In the compositions of the present invention the active compound may, if desired, be associated with other compatible pharmacologically active ingredients. For example, the compounds of this invention can be administered in combination with another therapeutic agent that is known to treat a disease or condition described herein.
One or more compounds of the invention can be administered to a human patient by themselves or in pharmaceutical compositions where they are mixed with biologically suitable carriers or excipient(s) at doses to treat or ameliorate a disease or condition as described herein.
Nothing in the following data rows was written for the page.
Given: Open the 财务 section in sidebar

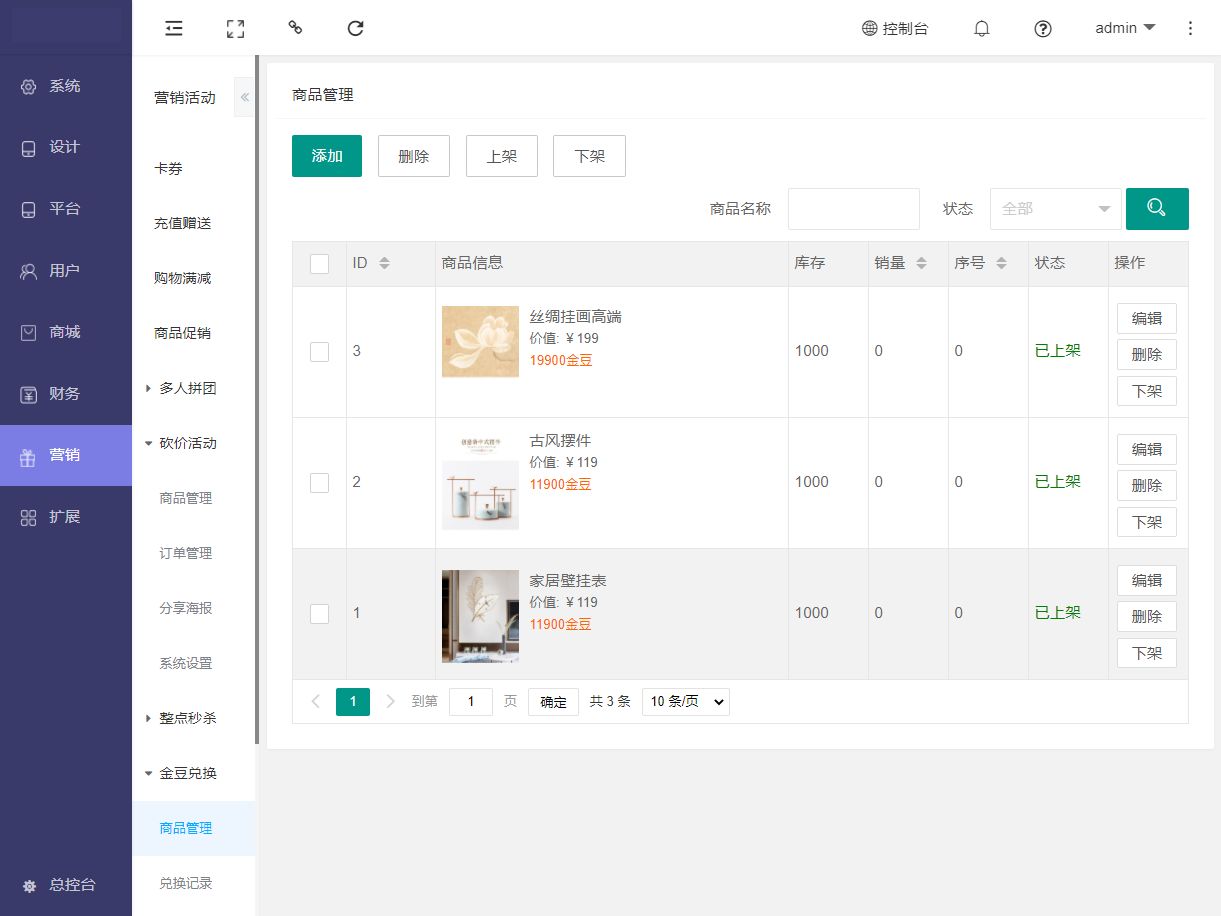Looking at the screenshot, I should (65, 394).
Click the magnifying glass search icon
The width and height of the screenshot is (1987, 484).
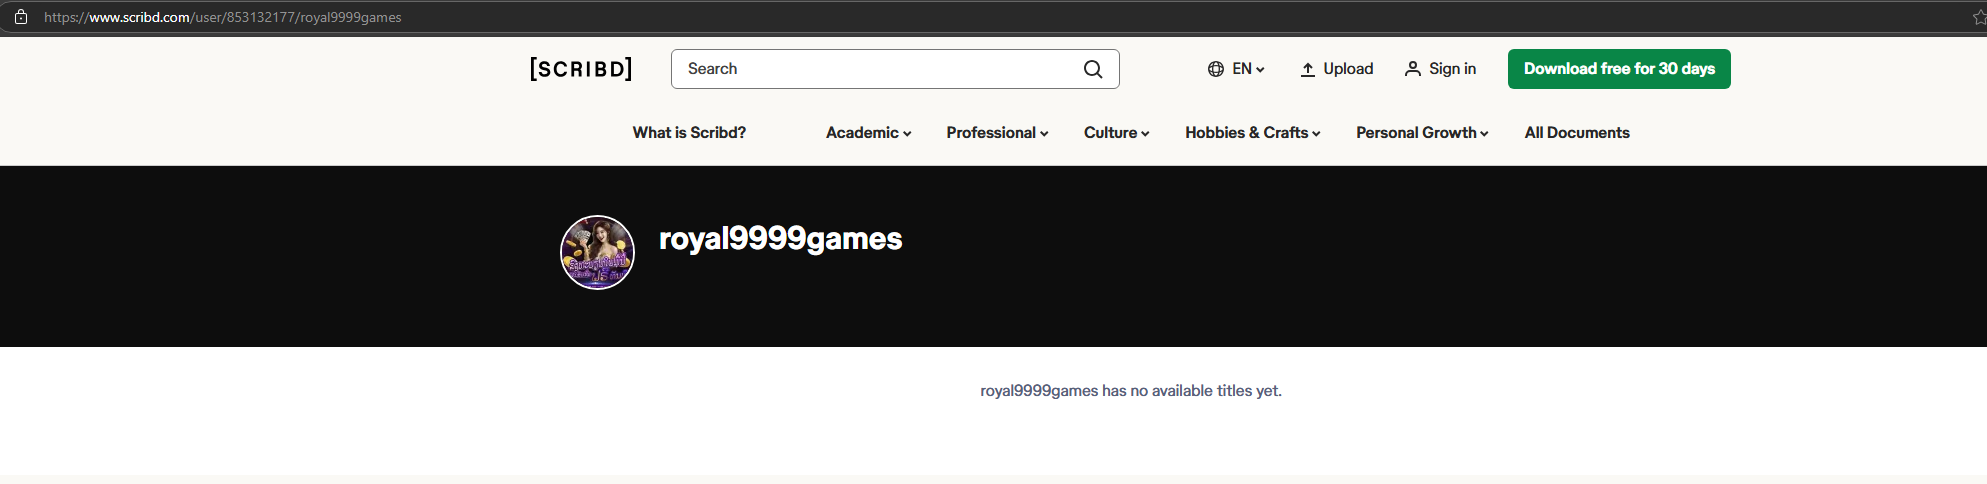coord(1093,69)
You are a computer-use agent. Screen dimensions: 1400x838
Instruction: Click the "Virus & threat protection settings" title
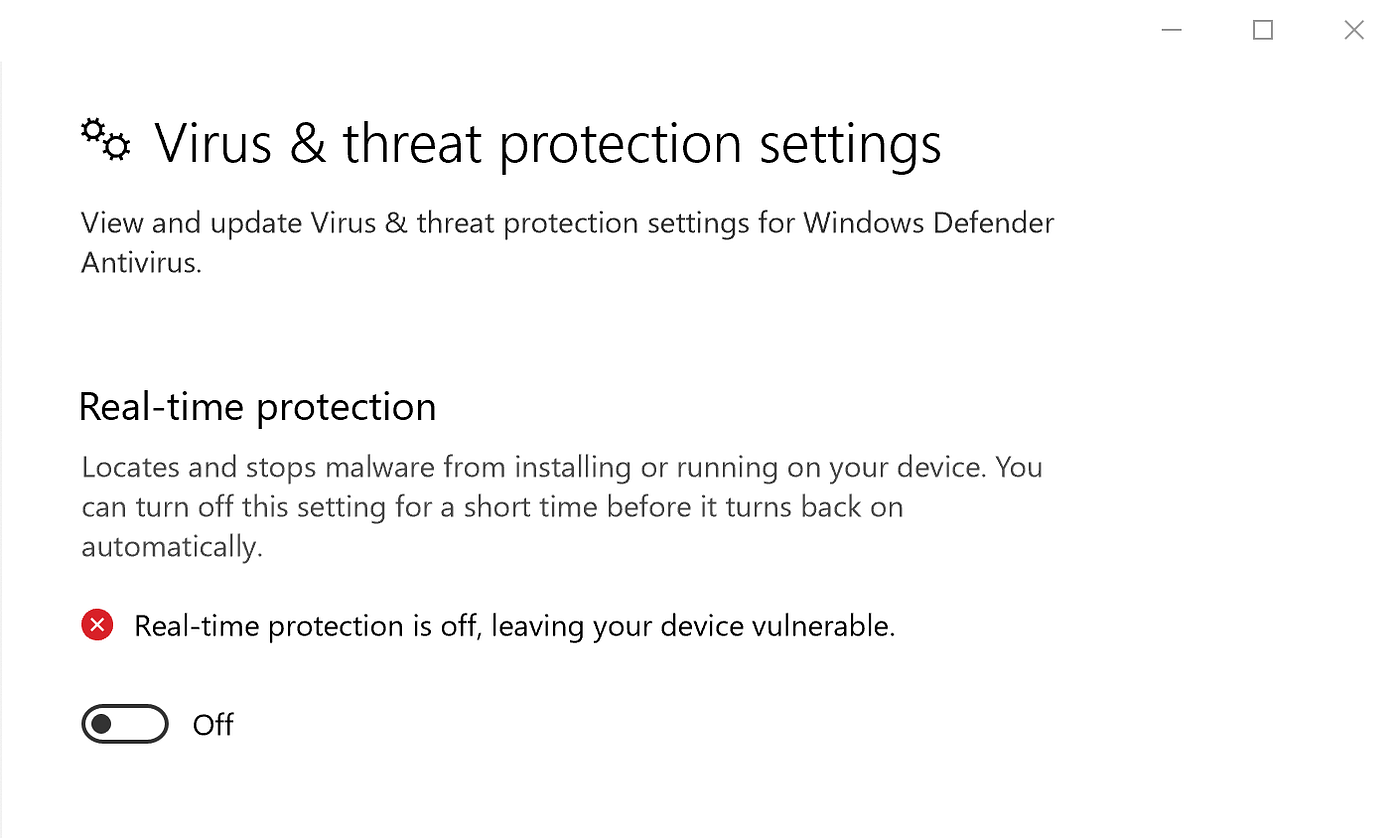coord(548,143)
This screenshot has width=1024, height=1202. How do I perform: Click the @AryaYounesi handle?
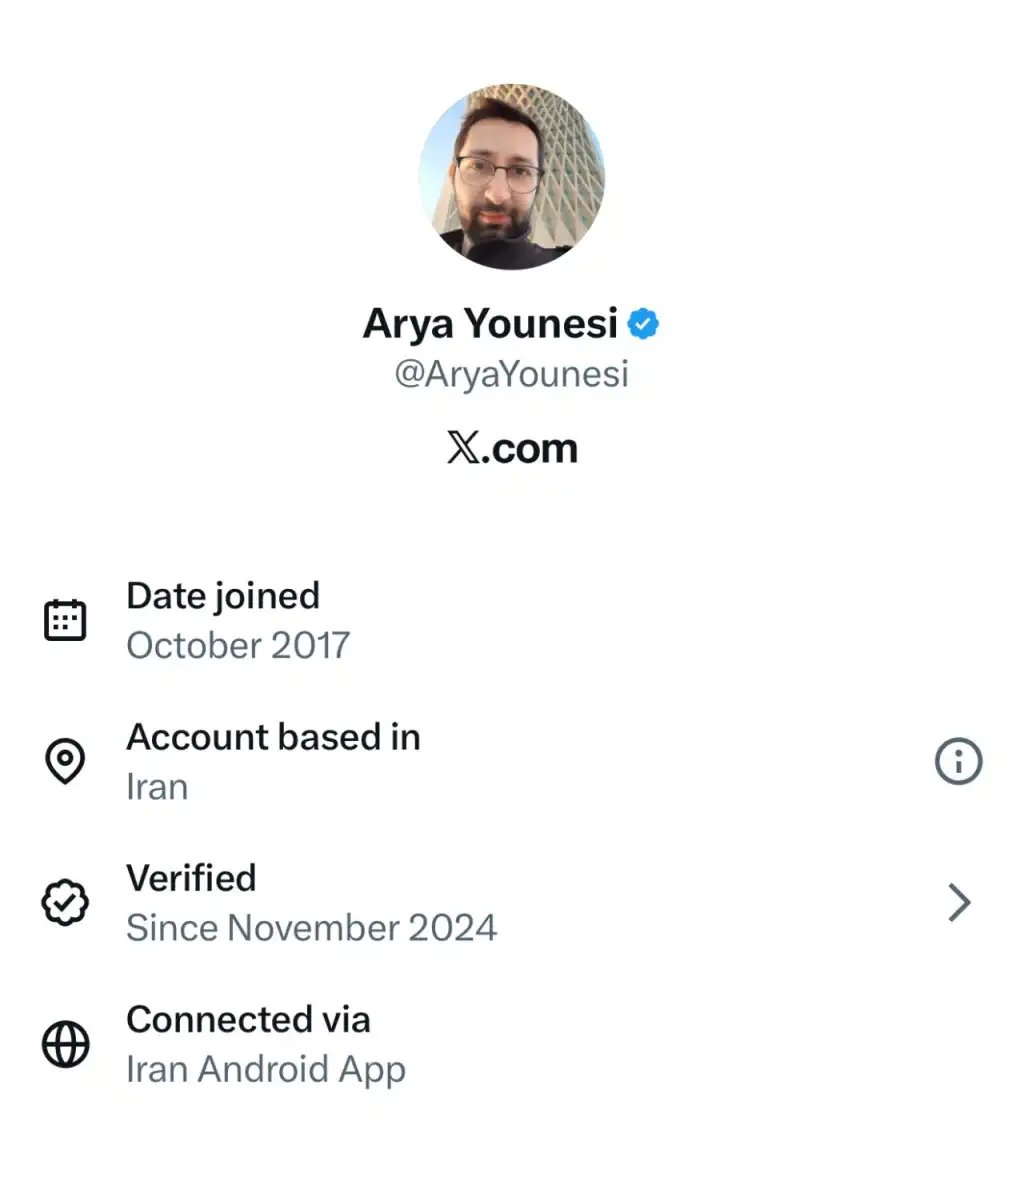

Mixtures of these compounds can also be administered to the patient as a simple mixture or in suitable formulated pharmaceutical compositions. A therapeutically effective dose refers to that amount of the compound or compounds sufficient to result in the prevention or attenuation of a disease or condition as described herein. Techniques for formulation and administration of the compounds of the instant application may be found in references well known to one of ordinary skill in the art, such as “Remington's Pharmaceutical Sciences,” Mack Publishing Co., Easton, Pa., latest edition.

Pharmaceutical Compositions and Modes of Administration

Suitable routes of administration may, for example, include oral, eyedrop, rectal, transmucosal, topical, or intestinal administration, parenteral delivery, including intramuscular, subcutaneous, intramedullary injections, as well as intrathecal, direct intraventricular, intravenous, intraperitoneal, intranasal, or intraocular injections.
Alternatively, one may administer the compound in a local rather than a systemic manner, for example, via injection of the compound directly into an edematous site, often in a depot or sustained release formulation.
Furthermore, one may administer the drug in a targeted drug delivery system, for example, in a liposome coated with endothelial cell-specific antibody.
The pharmaceutical compositions of the present invention may be manufactured in a manner that is itself known, e.g., by means of conventional mixing, dissolving, granulating, dragee-making, levigating, emulsifying, encapsulating, entrapping or lyophilizing processes.
Pharmaceutical compositions for use in accordance with the present invention thus may be formulated in a conventional manner using one or more physiologically acceptable carriers comprising excipients and auxiliaries which facilitate processing of the active compounds into preparations which can be used pharmaceutically. Proper formulation is dependent upon the route of administration chosen.
For injection, the agents of the invention may be formulated in aqueous solutions, preferably in physiologically compatible buffers such as Hanks' solution, Ringer's solution, or physiological saline buffer. For transmucosal administration, penetrants appropriate to the barrier to be permeated are used in the formulation. Such penetrants are generally known in the art.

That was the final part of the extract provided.